-- BEGIN Given data --

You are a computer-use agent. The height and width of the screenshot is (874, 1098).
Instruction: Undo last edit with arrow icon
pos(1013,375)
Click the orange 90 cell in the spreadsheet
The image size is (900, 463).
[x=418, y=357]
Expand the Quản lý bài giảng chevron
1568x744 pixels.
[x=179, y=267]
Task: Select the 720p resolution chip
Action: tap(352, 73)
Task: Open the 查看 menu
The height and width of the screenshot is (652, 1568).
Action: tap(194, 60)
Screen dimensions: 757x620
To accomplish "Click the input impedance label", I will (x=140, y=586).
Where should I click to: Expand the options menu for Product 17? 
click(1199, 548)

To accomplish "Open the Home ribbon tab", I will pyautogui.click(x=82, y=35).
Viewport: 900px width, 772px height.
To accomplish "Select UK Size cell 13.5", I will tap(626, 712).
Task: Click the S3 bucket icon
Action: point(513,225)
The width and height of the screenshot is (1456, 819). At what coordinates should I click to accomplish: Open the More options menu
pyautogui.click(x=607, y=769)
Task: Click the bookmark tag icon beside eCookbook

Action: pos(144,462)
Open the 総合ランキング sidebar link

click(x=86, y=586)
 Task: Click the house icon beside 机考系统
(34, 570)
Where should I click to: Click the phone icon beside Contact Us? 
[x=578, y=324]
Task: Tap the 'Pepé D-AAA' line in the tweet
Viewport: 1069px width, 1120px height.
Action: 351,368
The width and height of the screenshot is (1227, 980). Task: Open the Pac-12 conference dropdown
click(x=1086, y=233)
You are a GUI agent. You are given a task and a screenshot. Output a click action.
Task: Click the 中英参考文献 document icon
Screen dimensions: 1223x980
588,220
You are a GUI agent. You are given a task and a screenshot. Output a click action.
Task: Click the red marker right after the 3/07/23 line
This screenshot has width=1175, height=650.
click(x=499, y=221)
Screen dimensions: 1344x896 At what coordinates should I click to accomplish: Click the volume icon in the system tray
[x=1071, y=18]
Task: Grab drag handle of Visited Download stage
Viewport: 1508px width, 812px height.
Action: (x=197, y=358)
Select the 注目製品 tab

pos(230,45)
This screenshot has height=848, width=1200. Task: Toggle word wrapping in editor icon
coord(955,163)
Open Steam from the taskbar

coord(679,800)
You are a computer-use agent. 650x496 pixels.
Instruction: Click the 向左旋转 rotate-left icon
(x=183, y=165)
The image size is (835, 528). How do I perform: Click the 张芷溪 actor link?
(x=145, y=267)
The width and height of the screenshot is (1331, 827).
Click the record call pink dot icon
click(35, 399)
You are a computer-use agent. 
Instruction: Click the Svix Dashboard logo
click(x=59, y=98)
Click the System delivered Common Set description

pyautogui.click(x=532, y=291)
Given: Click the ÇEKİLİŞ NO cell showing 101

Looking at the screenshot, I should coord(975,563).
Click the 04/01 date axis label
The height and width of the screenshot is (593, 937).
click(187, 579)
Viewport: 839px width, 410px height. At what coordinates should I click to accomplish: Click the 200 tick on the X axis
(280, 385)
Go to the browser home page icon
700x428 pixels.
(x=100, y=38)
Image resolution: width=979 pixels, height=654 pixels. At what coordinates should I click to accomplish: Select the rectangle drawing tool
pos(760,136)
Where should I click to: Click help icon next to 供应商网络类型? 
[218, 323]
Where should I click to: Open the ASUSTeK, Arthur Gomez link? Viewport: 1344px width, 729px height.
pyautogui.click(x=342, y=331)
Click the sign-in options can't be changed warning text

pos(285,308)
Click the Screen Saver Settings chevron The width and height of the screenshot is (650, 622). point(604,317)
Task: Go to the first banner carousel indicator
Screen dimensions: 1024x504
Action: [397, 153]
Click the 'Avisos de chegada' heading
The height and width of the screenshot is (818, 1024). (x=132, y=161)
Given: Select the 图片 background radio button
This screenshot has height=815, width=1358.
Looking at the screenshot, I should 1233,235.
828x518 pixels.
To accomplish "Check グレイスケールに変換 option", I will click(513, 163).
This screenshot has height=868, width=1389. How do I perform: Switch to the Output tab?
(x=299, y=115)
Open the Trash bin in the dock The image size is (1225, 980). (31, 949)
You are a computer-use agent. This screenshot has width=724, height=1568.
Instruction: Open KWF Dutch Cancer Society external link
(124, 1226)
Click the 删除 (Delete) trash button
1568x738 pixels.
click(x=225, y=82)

-- END Given data --

## What the task requires:
Lay out as a numbered list the lines starting at the one containing "will pyautogui.click(x=82, y=35)." and ending at the one containing "coord(955,163)", skipping any blank lines.

## Written answer:
1. To accomplish "Open the Home ribbon tab", I will pyautogui.click(x=82, y=35).
2. Viewport: 900px width, 772px height.
3. To accomplish "Select UK Size cell 13.5", I will tap(626, 712).
4. Task: Click the S3 bucket icon
5. Action: point(513,225)
6. The width and height of the screenshot is (1456, 819). At what coordinates should I click to accomplish: Open the More options menu
7. pyautogui.click(x=607, y=769)
8. Task: Click the bookmark tag icon beside eCookbook
9. Action: pos(144,462)
10. Open the 総合ランキング sidebar link
11. click(x=86, y=586)
12.  Task: Click the house icon beside 机考系统
13. (34, 570)
14. Where should I click to: Click the phone icon beside Contact Us? 
15. [x=578, y=324]
16. Task: Tap the 'Pepé D-AAA' line in the tweet
17. Viewport: 1069px width, 1120px height.
18. Action: 351,368
19. The width and height of the screenshot is (1227, 980). Task: Open the Pac-12 conference dropdown
20. click(x=1086, y=233)
21. You are a GUI agent. You are given a task and a screenshot. Output a click action.
22. Task: Click the 中英参考文献 document icon
23. Screen dimensions: 1223x980
24. 588,220
25. You are a GUI agent. You are given a task and a screenshot. Output a click action.
26. Task: Click the red marker right after the 3/07/23 line
27. This screenshot has width=1175, height=650.
28. click(x=499, y=221)
29. Screen dimensions: 1344x896 At what coordinates should I click to accomplish: Click the volume icon in the system tray
30. [x=1071, y=18]
31. Task: Grab drag handle of Visited Download stage
32. Viewport: 1508px width, 812px height.
33. Action: (x=197, y=358)
34. Select the 注目製品 tab
35. pos(230,45)
36. This screenshot has height=848, width=1200. Task: Toggle word wrapping in editor icon
37. coord(955,163)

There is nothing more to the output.